Es liegt auch keine Bagatelle i.S.d. § 3 UWG vor. Denn die Frage des Widerrufs von Bestellungen und dessen Geltendmachung betrifft wesentliche Verbraucherrechte. Zudem ist zu beachten, dass es vorliegend um Internetangebote geht, so dass eine nicht unerhebliche Nachahmungsgefahr besteht. (…)“
OLG Hamm, Urteil vom 02.07.2009, Az: 4 U 43/09
Vorinstanz: LG Dortmund, Teilanerkenntnis- und Schlussurteil vom 27.11.2008, Az: 13 O 67/08
Praxisrelevanz:
Um solche Abmahnfallen zu vermeiden, ist peinlich genau darauf zu achten, an welcher Stelle des Internetangebotes welche Information vorgehalten wird. Hier hatte der Händler zwar eine Widerrufsbelehrung vorgehalten, die den Anforderungen entsprach. Allerdings erfolgte eine weitere Widerrufsbelehrung innerhalb der Allgemeinen Geschäftsbedingungen, dort allerdings mit der überflüssigen Angabe einer Telefonnummer. Da ein Widerruf telefonisch nicht erklärt werden kann, war die Angabe nicht nur überflüssig, sondern nach Auffassung des OLG Hamm für den Verbraucher widersprüchlich und missverständlich.

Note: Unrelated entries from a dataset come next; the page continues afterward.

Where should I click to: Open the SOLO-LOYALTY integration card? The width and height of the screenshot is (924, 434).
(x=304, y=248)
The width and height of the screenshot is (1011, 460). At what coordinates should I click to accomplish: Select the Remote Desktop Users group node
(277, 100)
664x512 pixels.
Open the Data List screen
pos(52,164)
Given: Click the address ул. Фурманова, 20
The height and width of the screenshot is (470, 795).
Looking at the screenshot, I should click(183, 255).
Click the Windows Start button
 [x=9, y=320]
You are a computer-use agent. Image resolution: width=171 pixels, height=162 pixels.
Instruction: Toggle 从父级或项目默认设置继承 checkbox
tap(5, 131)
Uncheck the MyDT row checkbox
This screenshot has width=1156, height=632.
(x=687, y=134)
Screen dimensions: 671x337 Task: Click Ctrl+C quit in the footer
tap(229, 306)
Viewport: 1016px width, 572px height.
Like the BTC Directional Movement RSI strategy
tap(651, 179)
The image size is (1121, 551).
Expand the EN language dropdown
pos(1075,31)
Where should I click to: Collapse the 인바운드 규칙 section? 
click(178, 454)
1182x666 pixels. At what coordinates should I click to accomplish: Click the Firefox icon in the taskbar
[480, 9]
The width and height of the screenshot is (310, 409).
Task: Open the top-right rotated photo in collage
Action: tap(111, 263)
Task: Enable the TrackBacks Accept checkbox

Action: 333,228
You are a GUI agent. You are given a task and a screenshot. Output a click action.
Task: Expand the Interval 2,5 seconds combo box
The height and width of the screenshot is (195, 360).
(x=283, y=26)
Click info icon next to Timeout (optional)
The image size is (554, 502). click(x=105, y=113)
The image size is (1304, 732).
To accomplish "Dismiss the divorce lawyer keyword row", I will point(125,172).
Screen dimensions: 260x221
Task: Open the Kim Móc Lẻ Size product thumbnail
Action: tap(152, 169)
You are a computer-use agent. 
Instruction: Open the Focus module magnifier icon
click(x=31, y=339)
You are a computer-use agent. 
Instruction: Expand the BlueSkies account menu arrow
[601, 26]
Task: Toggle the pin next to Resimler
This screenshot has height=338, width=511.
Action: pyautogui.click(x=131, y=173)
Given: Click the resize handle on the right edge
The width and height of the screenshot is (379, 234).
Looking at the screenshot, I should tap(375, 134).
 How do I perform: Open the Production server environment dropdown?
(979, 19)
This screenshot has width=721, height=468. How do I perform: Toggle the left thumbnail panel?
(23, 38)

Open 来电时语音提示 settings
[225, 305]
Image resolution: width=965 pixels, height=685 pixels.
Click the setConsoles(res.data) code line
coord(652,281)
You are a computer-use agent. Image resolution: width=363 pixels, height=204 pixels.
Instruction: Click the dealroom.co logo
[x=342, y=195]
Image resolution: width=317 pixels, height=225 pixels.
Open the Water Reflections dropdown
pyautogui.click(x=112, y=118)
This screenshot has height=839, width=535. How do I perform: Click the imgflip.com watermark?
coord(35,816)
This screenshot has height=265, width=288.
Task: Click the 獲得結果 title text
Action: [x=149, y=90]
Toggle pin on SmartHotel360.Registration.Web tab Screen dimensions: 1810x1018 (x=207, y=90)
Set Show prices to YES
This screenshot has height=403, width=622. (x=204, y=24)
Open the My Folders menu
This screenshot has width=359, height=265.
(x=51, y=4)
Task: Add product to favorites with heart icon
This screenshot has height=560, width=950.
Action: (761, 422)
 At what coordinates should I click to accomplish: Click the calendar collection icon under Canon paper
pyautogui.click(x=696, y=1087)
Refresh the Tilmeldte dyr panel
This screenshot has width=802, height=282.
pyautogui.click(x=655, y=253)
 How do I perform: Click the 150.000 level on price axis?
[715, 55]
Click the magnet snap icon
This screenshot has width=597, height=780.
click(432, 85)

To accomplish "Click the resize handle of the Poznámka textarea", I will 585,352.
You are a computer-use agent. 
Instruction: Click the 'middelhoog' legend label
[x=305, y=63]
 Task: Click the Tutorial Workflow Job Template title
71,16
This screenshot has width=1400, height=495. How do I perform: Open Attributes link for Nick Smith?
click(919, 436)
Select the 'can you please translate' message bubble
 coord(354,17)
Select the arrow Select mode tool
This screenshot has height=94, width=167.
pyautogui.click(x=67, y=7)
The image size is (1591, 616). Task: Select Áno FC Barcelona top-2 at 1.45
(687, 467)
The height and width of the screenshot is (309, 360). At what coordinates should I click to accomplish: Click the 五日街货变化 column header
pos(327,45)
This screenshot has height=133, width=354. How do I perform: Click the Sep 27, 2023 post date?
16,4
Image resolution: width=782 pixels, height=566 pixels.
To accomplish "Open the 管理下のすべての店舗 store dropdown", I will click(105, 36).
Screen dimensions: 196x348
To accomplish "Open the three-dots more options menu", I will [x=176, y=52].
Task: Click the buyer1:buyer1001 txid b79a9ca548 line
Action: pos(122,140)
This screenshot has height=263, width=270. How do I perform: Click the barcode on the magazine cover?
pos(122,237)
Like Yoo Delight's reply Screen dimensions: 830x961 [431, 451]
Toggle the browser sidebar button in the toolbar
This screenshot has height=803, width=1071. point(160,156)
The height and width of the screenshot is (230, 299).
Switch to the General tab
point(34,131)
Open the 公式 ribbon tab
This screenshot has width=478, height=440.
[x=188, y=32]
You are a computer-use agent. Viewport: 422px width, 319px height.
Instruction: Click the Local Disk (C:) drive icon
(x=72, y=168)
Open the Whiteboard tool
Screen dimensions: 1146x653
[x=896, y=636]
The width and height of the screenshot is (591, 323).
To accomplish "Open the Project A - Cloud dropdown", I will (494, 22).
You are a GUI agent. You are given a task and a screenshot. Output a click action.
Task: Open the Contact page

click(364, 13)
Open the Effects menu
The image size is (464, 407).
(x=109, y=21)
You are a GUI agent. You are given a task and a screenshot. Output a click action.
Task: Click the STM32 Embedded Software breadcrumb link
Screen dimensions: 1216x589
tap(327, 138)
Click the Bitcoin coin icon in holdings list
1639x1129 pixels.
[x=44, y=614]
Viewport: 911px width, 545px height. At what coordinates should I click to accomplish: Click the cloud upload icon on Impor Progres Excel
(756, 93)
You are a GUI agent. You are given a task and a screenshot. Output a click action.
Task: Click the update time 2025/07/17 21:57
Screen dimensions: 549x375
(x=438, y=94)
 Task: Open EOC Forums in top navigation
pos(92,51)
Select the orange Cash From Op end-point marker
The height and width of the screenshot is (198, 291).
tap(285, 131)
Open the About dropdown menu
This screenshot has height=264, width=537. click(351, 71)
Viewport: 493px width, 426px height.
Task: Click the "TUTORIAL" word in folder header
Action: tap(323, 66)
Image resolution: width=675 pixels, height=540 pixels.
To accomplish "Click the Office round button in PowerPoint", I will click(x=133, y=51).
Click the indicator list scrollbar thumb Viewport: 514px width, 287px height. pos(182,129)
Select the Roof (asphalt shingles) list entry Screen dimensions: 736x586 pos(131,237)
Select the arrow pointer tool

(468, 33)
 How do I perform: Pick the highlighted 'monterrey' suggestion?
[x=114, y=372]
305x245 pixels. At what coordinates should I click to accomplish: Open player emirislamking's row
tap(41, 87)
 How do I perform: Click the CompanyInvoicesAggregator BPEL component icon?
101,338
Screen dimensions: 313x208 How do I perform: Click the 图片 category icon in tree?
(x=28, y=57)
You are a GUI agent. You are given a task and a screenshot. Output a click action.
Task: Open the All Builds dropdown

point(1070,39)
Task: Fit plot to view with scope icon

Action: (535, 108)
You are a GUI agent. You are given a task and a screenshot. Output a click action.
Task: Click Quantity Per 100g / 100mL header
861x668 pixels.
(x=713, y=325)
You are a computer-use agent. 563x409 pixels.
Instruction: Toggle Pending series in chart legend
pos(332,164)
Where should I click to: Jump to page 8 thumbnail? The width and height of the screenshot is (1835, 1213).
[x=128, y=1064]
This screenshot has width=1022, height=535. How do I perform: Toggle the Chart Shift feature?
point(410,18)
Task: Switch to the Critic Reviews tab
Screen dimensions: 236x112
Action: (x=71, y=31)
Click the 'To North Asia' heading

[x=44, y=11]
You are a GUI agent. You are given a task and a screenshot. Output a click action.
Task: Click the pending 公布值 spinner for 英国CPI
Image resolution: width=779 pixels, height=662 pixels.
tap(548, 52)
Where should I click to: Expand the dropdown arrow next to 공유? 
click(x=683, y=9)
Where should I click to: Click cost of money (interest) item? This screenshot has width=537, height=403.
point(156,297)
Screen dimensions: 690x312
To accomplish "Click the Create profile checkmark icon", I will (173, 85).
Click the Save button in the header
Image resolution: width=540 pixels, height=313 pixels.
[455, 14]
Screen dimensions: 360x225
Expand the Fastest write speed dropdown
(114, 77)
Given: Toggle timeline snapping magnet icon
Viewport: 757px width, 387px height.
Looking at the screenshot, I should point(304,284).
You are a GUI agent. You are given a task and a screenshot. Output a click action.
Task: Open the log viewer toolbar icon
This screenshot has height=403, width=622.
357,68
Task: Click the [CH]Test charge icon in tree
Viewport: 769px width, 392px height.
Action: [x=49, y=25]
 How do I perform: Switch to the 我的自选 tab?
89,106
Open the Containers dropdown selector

Bereits das OLG Frankfurt a.M. entschied durch Urteil vom 17.6.2004, Az: 6 U 158/03, dass die Angabe einer Telefonnummer einen Verbraucher verwirre und damit wettbewerbswidrig sei. Das LG Lübeck hingegen hält den Verbraucher für so intelligent, dass er erkennt, dass über ein Telefon kein Text übermittelt werden kann und entschied mit Urteil vom 22.04.2008, Az: 11 O 9/08, dass die Angabe einer Telefonnummer unproblematisch sei, wenn innerhalb der Belehrung der Hinweis erfolgt, dass der Widerruf in Textform zu erfolgen hat (so auch Kammergericht, Beschluss vom 07.09.2007, Az: 5 W 266/07). Jedem Verbraucher sei damit klar, dass die Telefonnummer lediglich Fragen zur Rücksendung an sich erleichtern soll, nicht aber zur Ausübung des Widerrufs selbst.